Algunos hitos que marcan esta nueva sensibilidad hacia la amenaza de una nueva barbarie: la creación de la Facultad de Filosofía y Letras para salvaguardar el patrimonio cultural-lingüístico de la Nación en 1896 y la Ley de Residencia en 1902 (ambas, obras de Miguel Cané); el llamado primer nacionalismo, dentro de la ideología del Centenario; el debate sobre el Martín Fierro como manifestación del “ser nacional” (Lugones: bárbaro era el que no podía recitar los poemas homéricos, el tartamudo: nuestro gringo, la “plebe ultramarina”. Agregamos, volviendo a nuestro fragmento: el que habla mucho y mal, con “erres”; el cocoliche).
Una inflexión final: la vanguardia, la revista (precisamente) Martín Fierro. Para ella. Güiraldes llegó a representar la posibilidad de un criollismo no pintoresco (Borges: en el Corán no hay camellos), producto de una interiorización de lo local incluido el lenguaje, por supuesto, por parte de alguien que tiene el derecho natural de hacerlo, un “argentino sin esfuerzo”. Estética y xenofobia.
Pero hay más todavía. ¿Debemos aclarar que la amenaza del inmigrante, lingüística, cultural, estética, o como se pretenda, era ante todo política? La incipiente organización gremial fue una cara de este peligro. La consolidación de las capas medias y la llegada al gobierno de Yrigoyen, en 1916, otra. Como la Ley de Residencia fue una primera respuesta, y el golpe fascista de 1930, otra.

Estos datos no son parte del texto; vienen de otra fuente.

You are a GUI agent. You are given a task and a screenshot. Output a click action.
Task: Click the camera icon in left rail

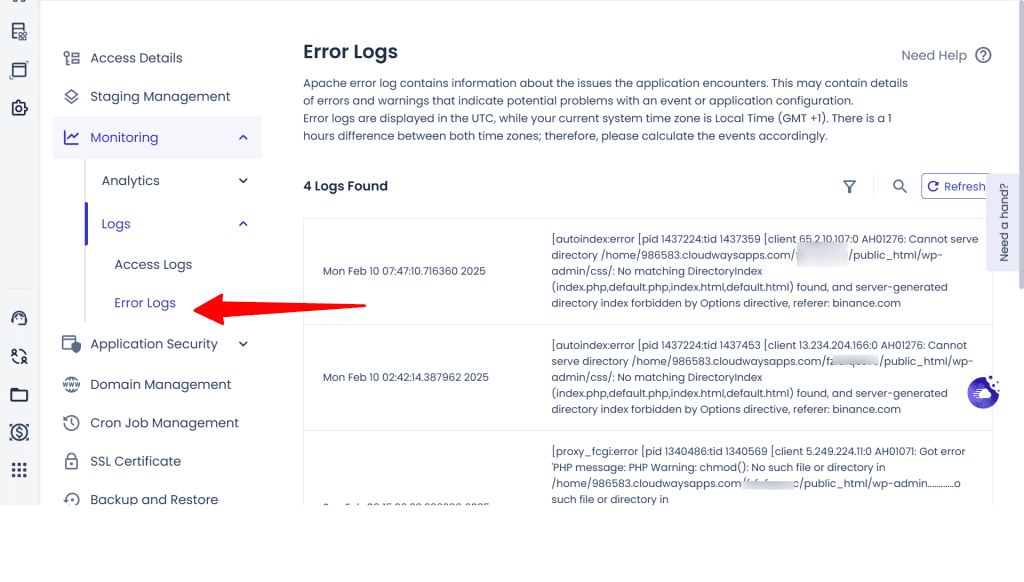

La instauración del “ser nacional”, de una literatura que lo expresa (la gauchesca, Martín Fierro) y un mito que lo encarna (el gaucho, Don Segundo Sombra), es también la coartada de una clase que se encierra en sus límites amenazados y se sacraliza para ganarse el derecho de sobrevivir, a cualquier precio. “En el fondo de toda alma argentina hay un estanciero”, decía Ramón J. Cárcano en 1943, y Fabio Cáceres parece ser el gaucho que hay “en el fondo” de todo estanciero. Dialéctica de autovalidación (lexicalizada fuertemente en el penúltimo capítulo: si Raucho es un “cajetilla agauchao”, Fabio es un “gaucho acajetillao”), en la que el gaucho, como símbolo de una tradición y de un saber, sanciona el derecho del estanciero, pero es el estanciero, el que, en definitiva, crea al gaucho. Luego de haberlo destruido en la realidad concreta.